靶细胞的类型不同，应用同种转染方法进行转染的效率也会有所不同[4]。转染贴壁细胞时，细胞应处于单层、生长旺盛的对数生长期。细胞传代次数不宜过多，一般复苏后传至第2 或第3代即应进行转染；复苏但尚未传代的细胞，一般不应使用，转染效率会很低。另外，转染时细胞的融合度一般以60% ～85% 为宜。

2 阳离子脂质体与核酸的比例

为提高转染效率，阳离子脂质体与核酸的比例应尽可能符合最佳电荷比[6-7]。阳离子脂质体与质粒DNA 的电荷比越高，毒性越强[8]。若质粒DNA 的用量过多，将造成阳离子脂质体结构不稳定，或质粒DNA 在所形成的脂质体-DNA 复合物中不能很好地被包裹和保护，或产生过强的毒性，从而导致转染效率低下[5,9]；在阳离子脂质体的浓度超过一定范围后，浓度越高，毒性也将越强，转染效率也将大幅度下降。

3 核酸的纯度

盐离子、蛋白、多糖和内毒素存在于质粒DNA 溶液中均会影响脂质体-DNA 复合物的形成效率，并会带给细胞较强的毒性，进而影响转染效率，降低细胞存活率[10]。故制备质粒时，应尽可能提高纯度。

4 时间

若想确保转染成功，需要注意优化以下时间：1）阳离子脂质体- 质粒DNA 复合物形成时间。若上述形成时间过短，将影响转染效率[8]。2）转染时的孵育时间。在一定的时间范围内，转染效率会随孵育时间的延长而升高。若孵育时间过短，脂质体-DNA 复合物尚未充分通过细胞膜，转染效率将会很低；若孵育时间过长，脂质体、质粒DNA 或其中所混有的某些物质就会对细胞造成毒性，从而影响转染效率。

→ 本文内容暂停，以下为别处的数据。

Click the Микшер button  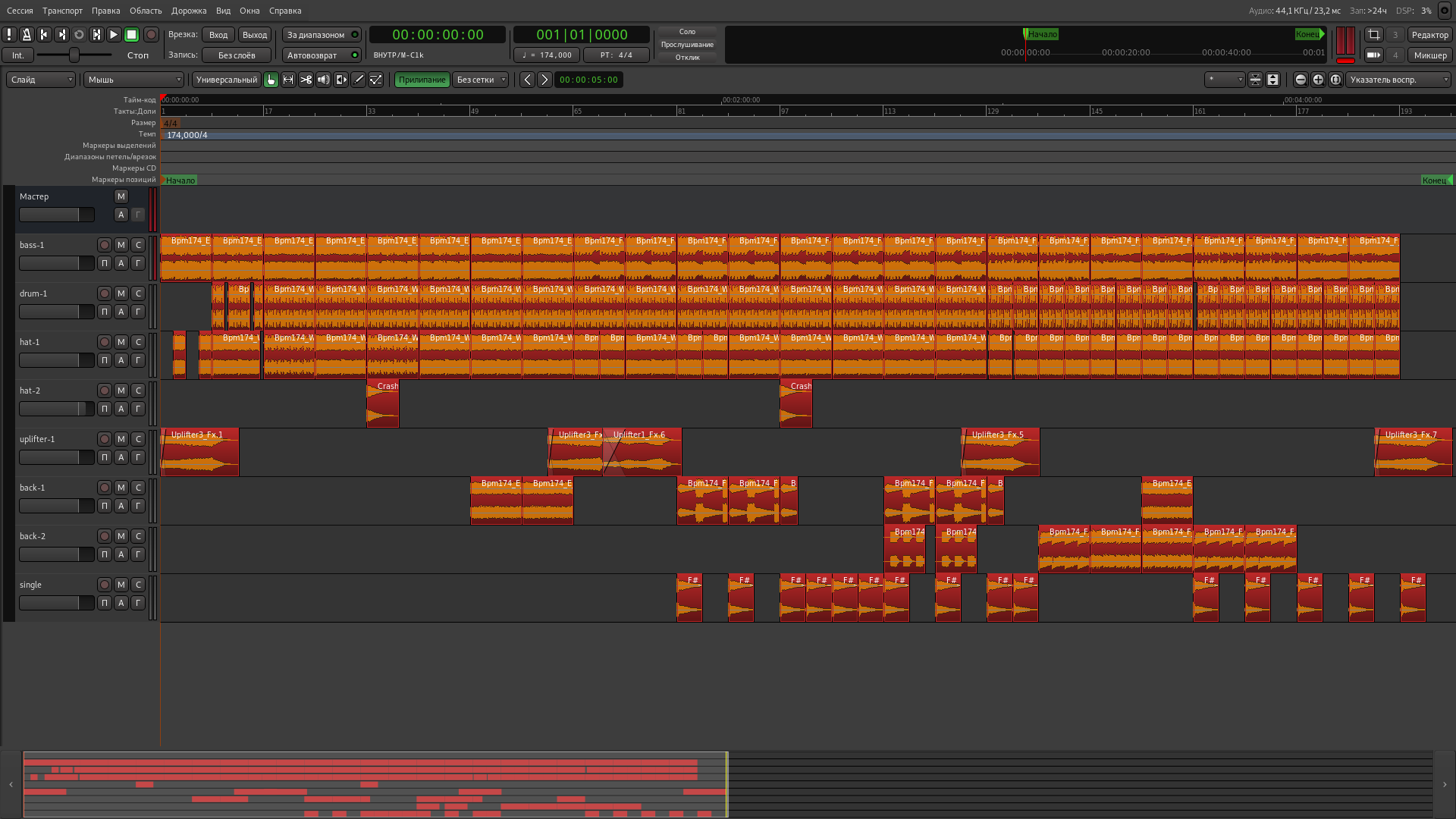pos(1429,55)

3）检测转染是否成功的时间。若检测时间过早，转染的核酸可能尚未表达或表达量过小（进入胞浆中的质粒DNA，其仅约有1/1000 的几率能进入细胞核[5]）。

5 血清

在应用某些阳离子脂质体转染试剂（例如Lipofectamine）进行转染实验的过程中，血清的存在会降低稀释脂质体或质粒DNA、脂质体-DNA 复合物形成及转染时孵育的效率[11-12]。

6 抗生素

在培养细胞的过程中，为防止污染，常会添加抗生素。但抗生素的存在有时也会降低转染效率。有学者指出，应用Lipofectamine 等转染试剂进行转染实验的过程中，在转染前细胞铺板时、稀释转染试剂或质粒DNA 时及进行转染孵育时，均应尽量避免使用抗生素。

7 结语

总之，为了获得良好的转染效率，需要综合考虑各种可能影响转染效率的因素并加以优化。当然，严格的无菌操作是成功转染所必不可少的先决条件。